Under California law, once a victim of childhood abuse reaches the age of 18, he or she has eight years to file a civil suit against the abuser. After the victim turns 26, several procedural hurdles make bringing the claim more difficult, if not downright impossible.
California Code of Civil Procedure Section 340.1 requires any plaintiff who is 26 or older to file a “certificate of merit” with his or her sexual abuse lawsuit.
The certificate of merit must be prepared by both the plaintiff’s attorney, and a certified mental health practitioner, declaring that there is meritorious cause for filing the action against the abuser.
These certificates can be issued only after a thorough review of the facts and circumstances claimed by the abused victim.
The Code further prohibits a plaintiff from identifying the abuser by name in the lawsuit. After the suit is filed, a judge must review the allegations, along with the certificates of merit prepared by the plaintiff’s lawyer and mental health practitioner.
If the judge is satisfied that the claim has merit and the procedural steps were properly followed, the judge will then allow the plaintiff to reveal the identity of the abuser. Only after these steps are followed can the plaintiff begin the formal litigation process.
One of the women who claimed Cosby abused her sued Cosby back in December. Her name is Judy Huth, and she alleged that Cosby assaulted her 40 years ago.
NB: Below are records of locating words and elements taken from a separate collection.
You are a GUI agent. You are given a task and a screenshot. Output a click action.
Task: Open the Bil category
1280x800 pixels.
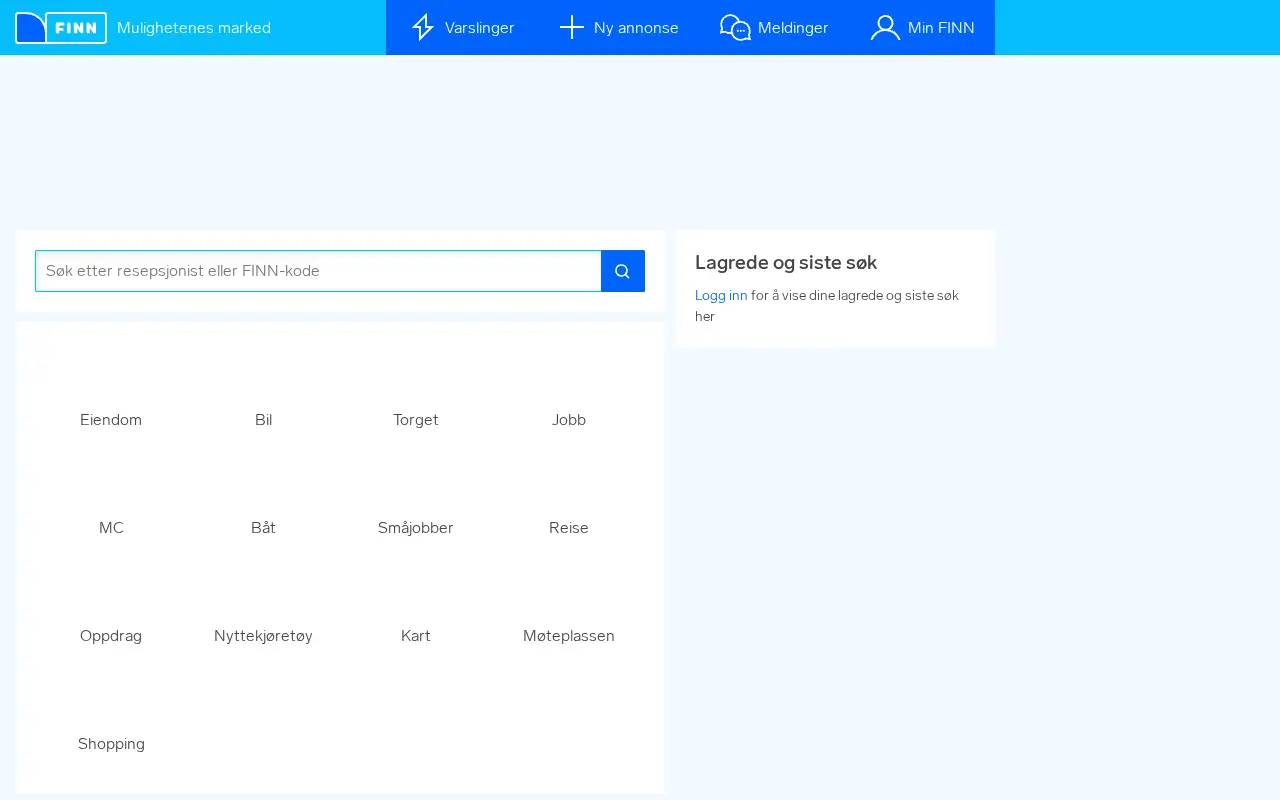point(263,420)
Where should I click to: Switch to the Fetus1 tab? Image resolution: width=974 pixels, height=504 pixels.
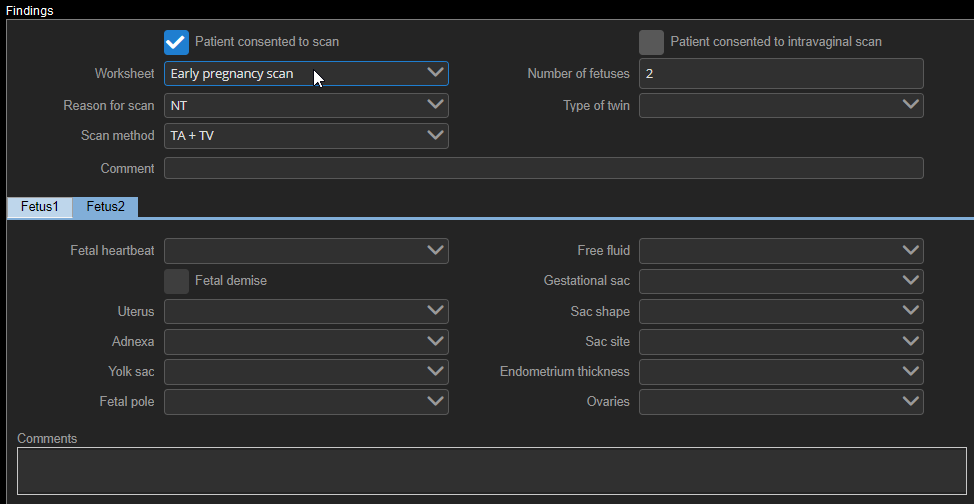click(40, 207)
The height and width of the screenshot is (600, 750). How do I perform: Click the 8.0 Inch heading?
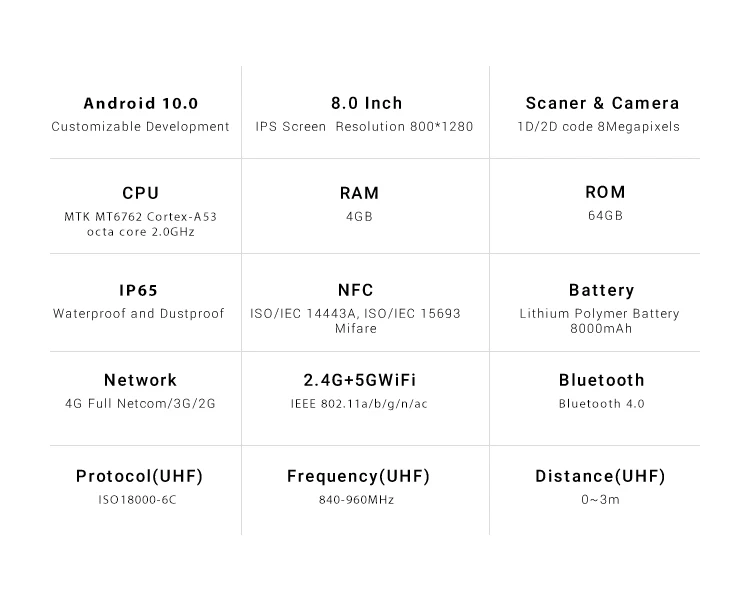[x=367, y=103]
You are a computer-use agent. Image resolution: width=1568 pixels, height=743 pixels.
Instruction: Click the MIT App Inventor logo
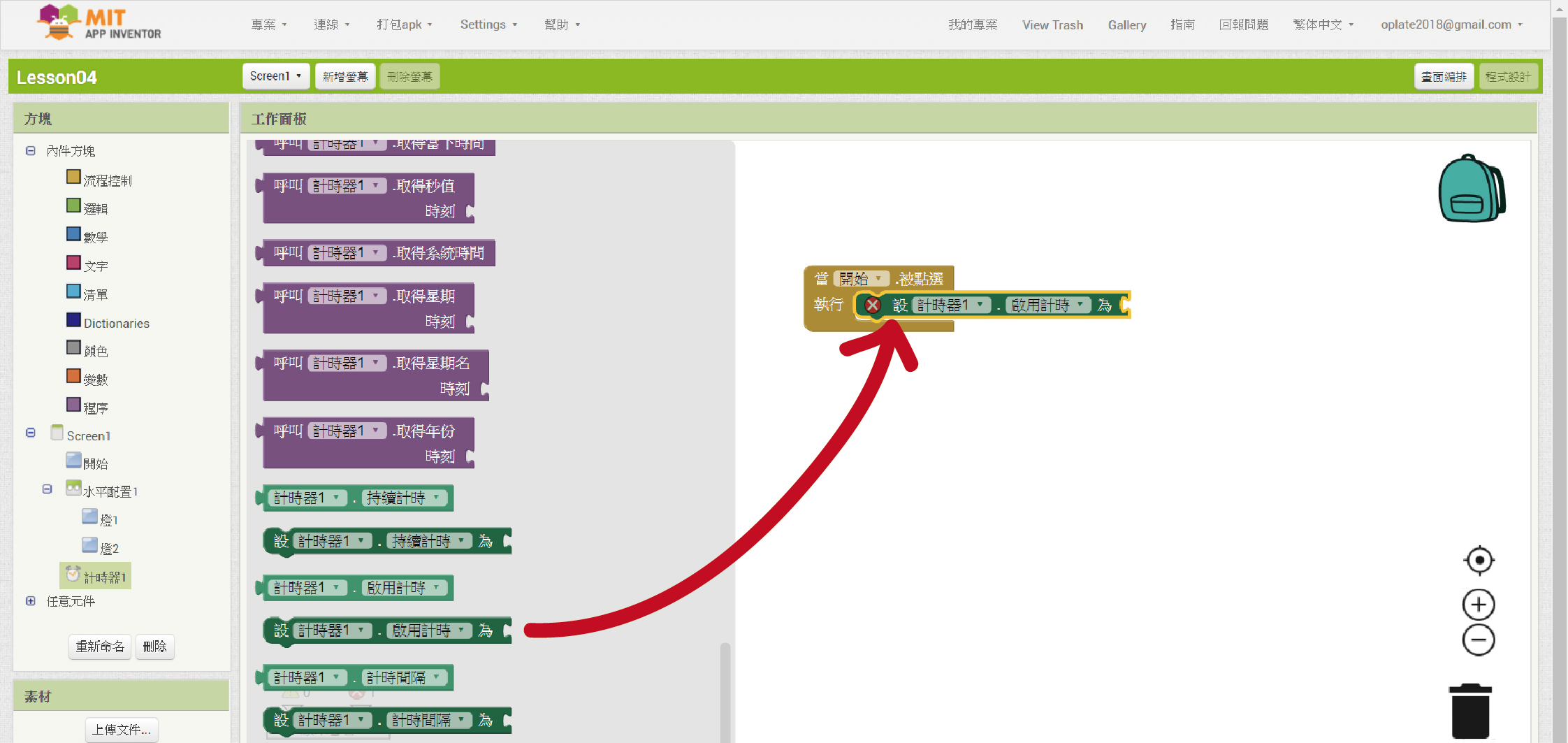[x=99, y=23]
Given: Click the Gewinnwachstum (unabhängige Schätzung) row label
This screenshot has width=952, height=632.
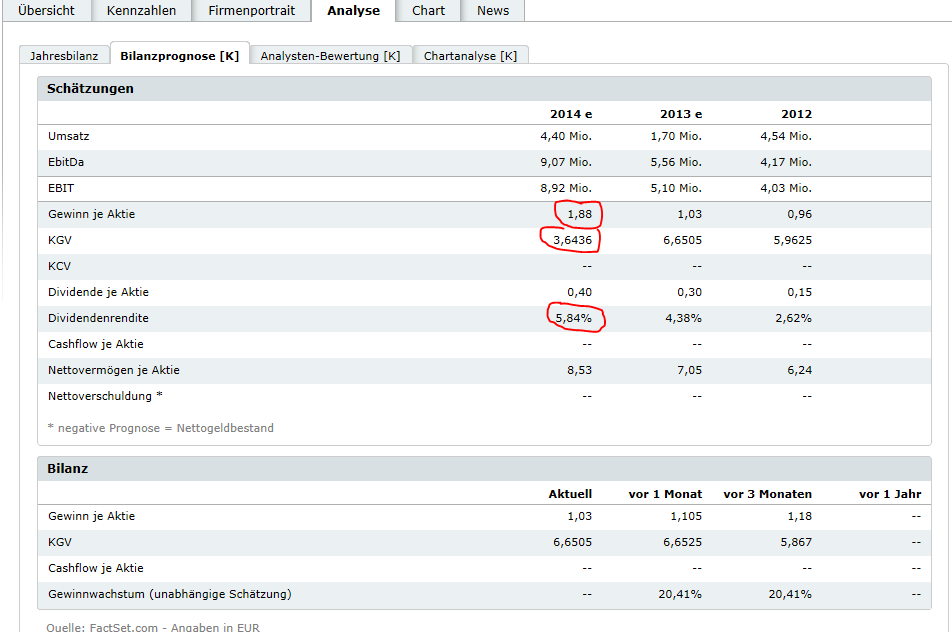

In that lawsuit, Huth’s attorney did not follow any of these procedural steps, and Cosby was identified by name in the lawsuit–a blatant violation of the Code.
Nevertheless, the Court has allowed Huth’s lawsuit against Cosby to proceed.
Without reviewing the documents filed in this case, I cannot say on what basis the Court allowed the case to proceed. But I can say why Cosby’s team had strong arguments to have the case thrown out of court, even though that’s not what happened.
What is clear is that Cosby is losing the battle of public opinion. Whether he will lose the battle in the courtroom is a different question, and the answer remains to be seen.